■ READING TEXT

=-=-=-=-=

As Global Warming Increases, Is There an Upper Limit to How Much Additional Water Vapor The Atmosphere Can Hold?

August 13, 2019 | 9:25 am
© iStockphoto.com/Ridofranz
Elliott Negin
Senior Writer

I’m sure you’ve heard that old adage, “It’s not the heat, it’s the humidity.” Living in Washington, DC, for the last three decades, I certainly know what it means. That said, it would be more accurate to say, “It’s not only the heat, it’s also the humidity.”

Indeed, humidity is critical when estimating the impact higher temperatures triggered by global warming will have. Scientific projections of future heat stress that rely on temperature increases alone underestimate the problem. After all, a 100°F summer day in the nation’s capital with 70 percent humidity feels a lot different than a 100°F summer day with 25 percent humidity in Phoenix. When there is a lot of water vapor in the air, it feels hotter.

With that phenomenon in mind, the Union of Concerned Scientists (UCS) published the report Killer Heat in the United States, along with a companion peer-reviewed study in the journal Environmental Research Communications, in July. Both the report and study use heat index—the measure of how hot it feels when air temperatures are combined with the amount of moisture in the air—to project the impact of rapid increases in extreme heat nationwide if industrialized nations don’t act quickly to reduce heat-trapping emissions.

It turned out that the report and study’s release date—July 16—was smack dab in the middle of an extended heat wave that settled over the central and eastern portions of the United States. The entire month of July in Washington was brutal. We suffered through 22 days with a high temperature of at least 90°F and humidity averaging 65 percent.

As if on cue, we recently received a question about water vapor and global warming from Henry J., a UCS member in Lexington, Kentucky, who must be familiar with high humidity. Lexington experienced temperatures in the high 80s with humidity hovering between 50 and 65 percent the first week of August.

Kristy Dahl

Kristina Dahl co-authored this report. She is a senior climate scientist for the Climate & Energy program at the Union of Concerned Scientists. Photo: UCS

It was a made-to-order question for the lead author of the Killer Heat report, Kristina Dahl, a senior climate scientist in our Climate and Energy Program. Kristy, who has a Ph.D. in paleoclimate from a joint Massachusetts Institute of Technology-Woods Hole Oceanographic Institution program, was the associate director of a Rutgers University campus-wide climate change initiative and a long time consultant to UCS before joining UCS full time in 2018.

=-=-=-=-=

■ COLLECTED MATERIAL
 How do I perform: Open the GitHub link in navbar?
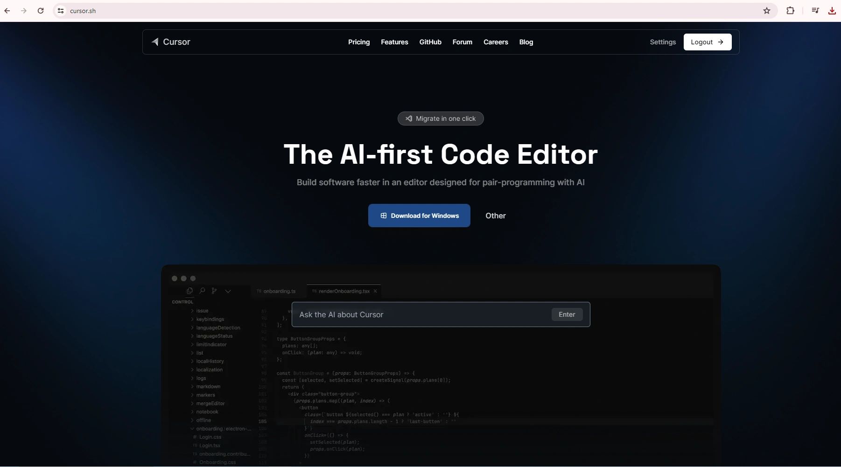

=-=-=-=-=

■ YOUR TASKS
• 1. In the humidity article, on how many July days did Washington have a high temperature of at least 90°F?
• 2. Switch "Lexington" to "Louisville" in the humidity article, starting with "It turned out" and going on through "week of August.", and write out that passage.
• 3. Please continue the humidity article from the point where it stops.

■ RESPONSES IN ORDER
• 1. 22 days.

• 2.
It turned out that the report and study’s release date—July 16—was smack dab in the middle of an extended heat wave that settled over the central and eastern portions of the United States. The entire month of July in Washington was brutal. We suffered through 22 days with a high temperature of at least 90°F and humidity averaging 65 percent.

As if on cue, we recently received a question about water vapor and global warming from Henry J., a UCS member in Louisville, Kentucky, who must be familiar with high humidity. Louisville experienced temperatures in the high 80s with humidity hovering between 50 and 65 percent the first week of August.

• 3.
Q: As global warming increases, is there an upper limit as to how much additional water vapor the atmosphere can hold? – Henry J., Lexington, Kentucky

K.D.: The short answer is no, there is no upper limit that we know of. But the long answer is that it’s a bit more complicated.

Experiments have shown that air can continue to accumulate water vapor at temperatures well above what we expect with global warming. As the atmosphere warms, a few things happen: Evaporation from bodies of water increases, which adds water vapor to the atmosphere, and water molecules in the air become energized and start moving faster. Energized water molecules are less likely to condense, so it is often said that warm air can “hold” more water vapor.

Condensation tends to happen around particles—such as dust and salt—in the atmosphere. There are enough particles that humidity typically doesn’t exceed 100 percent, though it theoretically could in completely pure air, before water molecules start to condense. That said, the amount of water vapor it takes to reach 100 percent humidity depends on the air temperature.

E.N.: What difference does humidity make?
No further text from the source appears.